## Aim of the exercise
Lay out the lines of the listing below as a Markdown table with the columns No. and Entry. Start at the line containing "This screenshot has width=1953, height=1370.", end at the line containing "point(1414,934)", include both ends, number the rows in the No. column, and leave out blank lines.

## Data shown
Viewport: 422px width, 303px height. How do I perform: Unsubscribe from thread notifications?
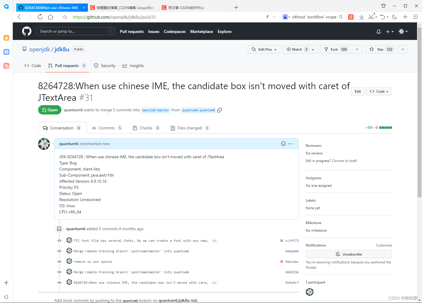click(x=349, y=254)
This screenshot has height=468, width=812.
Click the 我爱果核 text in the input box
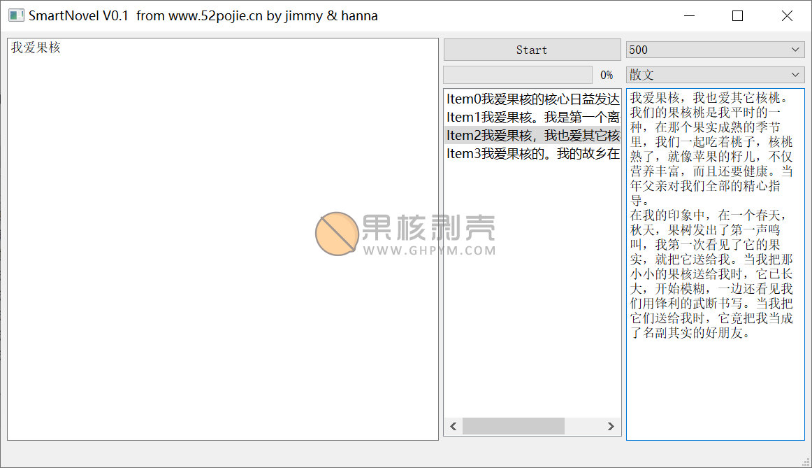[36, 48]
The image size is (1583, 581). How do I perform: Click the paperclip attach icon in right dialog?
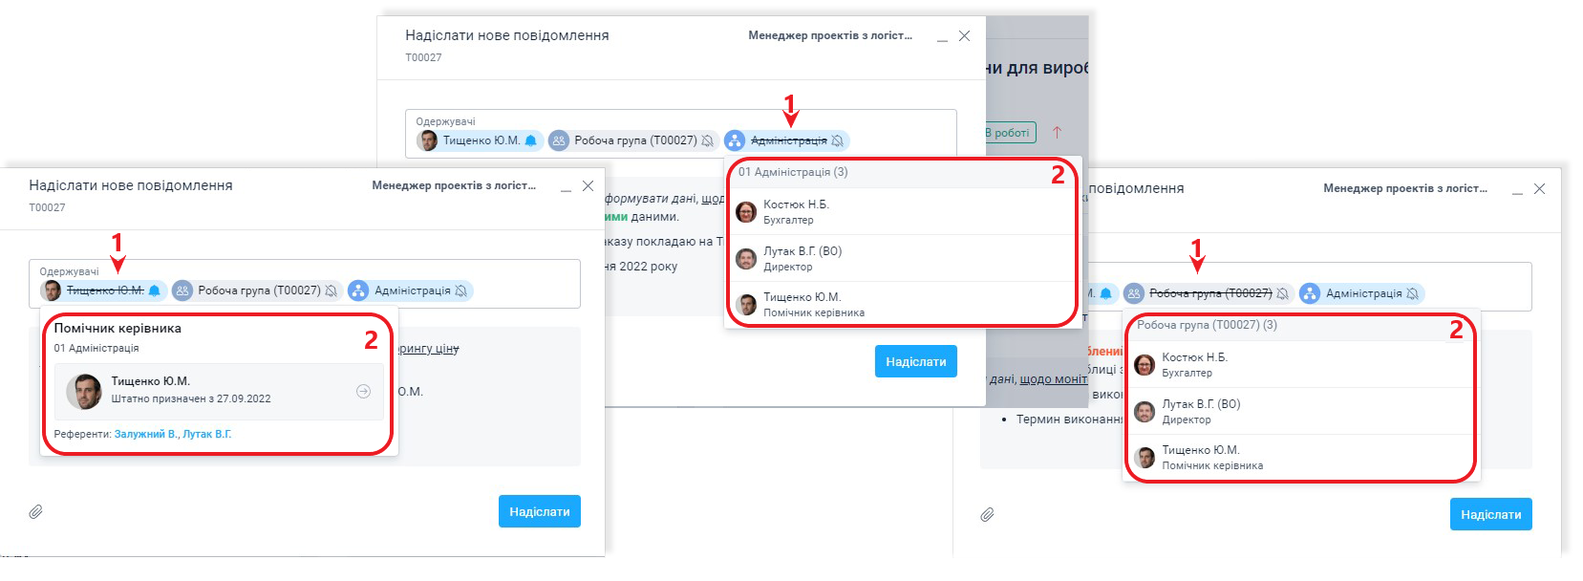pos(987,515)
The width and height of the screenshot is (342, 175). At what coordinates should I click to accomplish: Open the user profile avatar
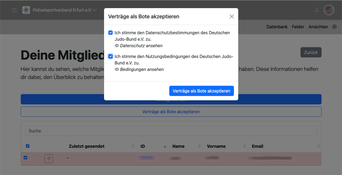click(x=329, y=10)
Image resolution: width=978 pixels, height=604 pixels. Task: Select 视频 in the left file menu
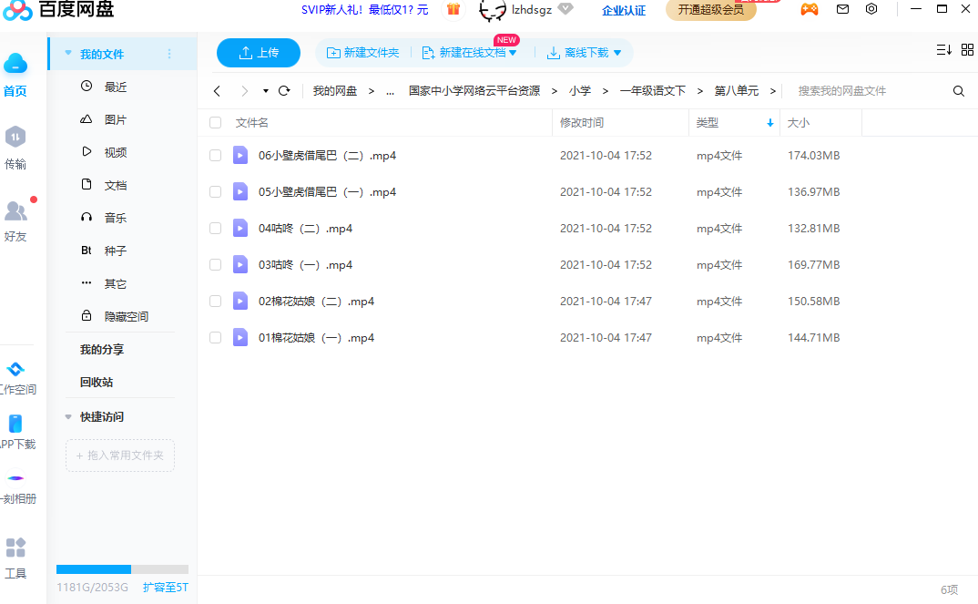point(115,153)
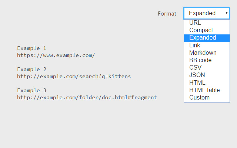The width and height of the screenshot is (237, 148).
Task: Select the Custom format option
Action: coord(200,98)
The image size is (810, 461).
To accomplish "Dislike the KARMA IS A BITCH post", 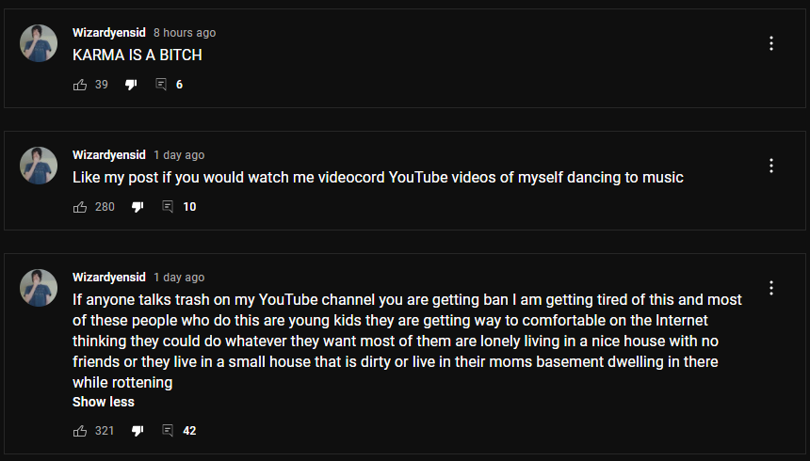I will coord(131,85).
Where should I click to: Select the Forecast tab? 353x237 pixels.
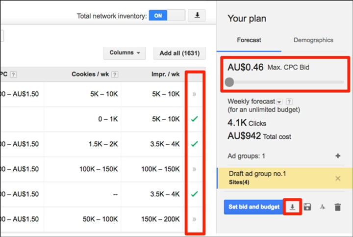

* * *

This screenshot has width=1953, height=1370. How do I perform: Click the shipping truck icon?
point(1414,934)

## Complete output
| No. | Entry |
|---|---|
| 1 | This screenshot has width=1953, height=1370. How do I perform: Click the shipping truck icon? |
| 2 | point(1414,934) |